Vulnerability Management

Over 600 cloud providers not protecting users against Drown

Cloud providers have been slow to fix their infrastructure against the Drown vulnerability and this is putting users at risk of attacks. According to Sekhar Sarukkai, co-founder of Skyhigh Networks, a week after the critical flaw was disclosed, the firm found that 620 cloud services remained vulnerable to attack.

This is only slightly lower that the 653 services thought to be vulnerable last week. He said that cloud providers have been slower to respond to Drown compared with other SSL vulnerabilities of similar scope such as Heartbleed and Poodle.

“That's bad news for the 98.9 percent of enterprises who use at least one vulnerable service. As of today, the average organization uses 56 vulnerable services,” he said.

The slowness of response to Drown compares badly with the reaction to Heartbleed where in the space of a week, cloud services vulnerable to that flaw reduced by over 90 percent. Sarukkai said it was troubling that cloud providers had been slow to patch services against Drown – which they can do simply by disabling SSLv2 support.

“While more cloud services overall were vulnerable to Heartbleed compared with Drown, cloud providers quickly patched their systems to close their Heartbleed vulnerabilities,” he said. “A week after Heartbleed was disclosed, 92.7 percent of cloud providers initially vulnerable were no longer affected. A week after DROWN was disclosed, just 5.1 percent of cloud providers that were initially vulnerable have performed necessary remediation.”

The flaw enables hackers to compromise an encrypted session by exploiting a vulnerability in the outdated SSLv2 protocol, even if the session itself is encrypted with the newer and more secure TLS protocol.

According to Tod Beardsley, security research manager at Rapid7, the vulnerability needs an attacker to be in privileged position on the network in order to eavesdrop on a TLS session, and also needs to have already conducted some reconnaissance on the server-side infrastructure.

“But this is the nature of padding oracle attacks. While it's not Heartbleed, Drown techniques do demonstrate the weaknesses inherent in legacy cryptography standards,” he told SCMagazineUK.com.

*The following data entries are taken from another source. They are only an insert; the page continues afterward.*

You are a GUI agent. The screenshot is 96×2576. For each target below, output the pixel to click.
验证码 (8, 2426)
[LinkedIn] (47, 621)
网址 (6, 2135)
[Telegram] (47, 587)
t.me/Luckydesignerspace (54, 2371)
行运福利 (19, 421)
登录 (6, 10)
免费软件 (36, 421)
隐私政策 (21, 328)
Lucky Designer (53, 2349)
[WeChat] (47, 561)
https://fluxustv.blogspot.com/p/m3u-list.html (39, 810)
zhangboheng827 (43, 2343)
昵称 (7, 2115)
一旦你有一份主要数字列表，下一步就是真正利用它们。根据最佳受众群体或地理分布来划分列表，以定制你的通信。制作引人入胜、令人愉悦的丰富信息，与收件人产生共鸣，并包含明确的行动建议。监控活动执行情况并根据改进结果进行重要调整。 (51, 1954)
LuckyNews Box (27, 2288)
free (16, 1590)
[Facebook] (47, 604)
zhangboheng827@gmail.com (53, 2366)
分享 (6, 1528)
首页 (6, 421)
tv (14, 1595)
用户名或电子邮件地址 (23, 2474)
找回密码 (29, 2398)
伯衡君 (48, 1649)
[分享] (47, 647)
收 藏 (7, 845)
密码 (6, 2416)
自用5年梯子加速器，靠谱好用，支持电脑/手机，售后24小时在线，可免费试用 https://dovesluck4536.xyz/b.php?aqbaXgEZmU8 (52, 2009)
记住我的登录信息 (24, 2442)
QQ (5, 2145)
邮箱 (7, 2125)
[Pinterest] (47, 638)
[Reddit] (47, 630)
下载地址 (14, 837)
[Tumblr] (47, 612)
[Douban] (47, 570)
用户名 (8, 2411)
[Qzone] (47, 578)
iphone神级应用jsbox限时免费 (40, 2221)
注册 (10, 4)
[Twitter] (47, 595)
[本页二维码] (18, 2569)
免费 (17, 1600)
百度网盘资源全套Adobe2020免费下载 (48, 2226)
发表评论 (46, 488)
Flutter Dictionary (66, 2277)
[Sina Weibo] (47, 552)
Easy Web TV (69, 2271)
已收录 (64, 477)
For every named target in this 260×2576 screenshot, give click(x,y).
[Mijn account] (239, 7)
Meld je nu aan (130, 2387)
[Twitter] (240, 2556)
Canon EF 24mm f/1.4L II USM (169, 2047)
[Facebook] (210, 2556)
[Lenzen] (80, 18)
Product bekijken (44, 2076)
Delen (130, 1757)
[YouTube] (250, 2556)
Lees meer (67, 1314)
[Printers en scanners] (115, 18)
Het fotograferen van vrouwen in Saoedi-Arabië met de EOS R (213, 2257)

Steve Ward, senior director at iSIGHT Partners, told SC that because of the need to be in a position to intercept traffic, “We anticipate limited actor interest and do not expect widespread exploitation."

Sarukkai recommended that all enterprises notify their end users about this vulnerability in the websites and cloud services they use. “Some enterprises may also configure their web proxy to redirect users to an educational page notifying them that their session may not be secure when they attempt to access a vulnerable site or cloud service,” he added.

James Maude, senior security engineer at Avecto, told SC that the vulnerability is reasonably straightforward to fix as most instances just require a configuration change to disable support for SSLv2.

“In the majority of cases, being vulnerable to the DROWN attack is symptomatic of a far worse problem – reliance on old versions of software,” he said.

“In IIS 7 or newer, SSLv2 is disabled by default, so either companies are running a lot of services on out-of-date platforms or configuring them badly by enabling SSLv2 – my money is on the former. Organisations who have not fixed this yet are effectively telling the attackers that they have no robust security in place and probably run a lot of other vulnerable systems.”

He added, “Many businesses won't have addressed this because they won't realise they are vulnerable. No matter how good the website and logo that accompanies the latest vulnerability, or how much press coverage it gets, it is still hard to reach those who haven't patched or updated their webserver in years.”

Giuliano Fasto, senior security consultant at Espion, told SC that some network devices embedding old versions of the OpenSSL software would need a vendor's update in order to address the problem, therefore companies need to wait for the updates to be released.  “Workarounds could be possible in the meantime on specific environment and configurations, but it is safe to think that many companies would prefer to wait for a vendor update,” he said.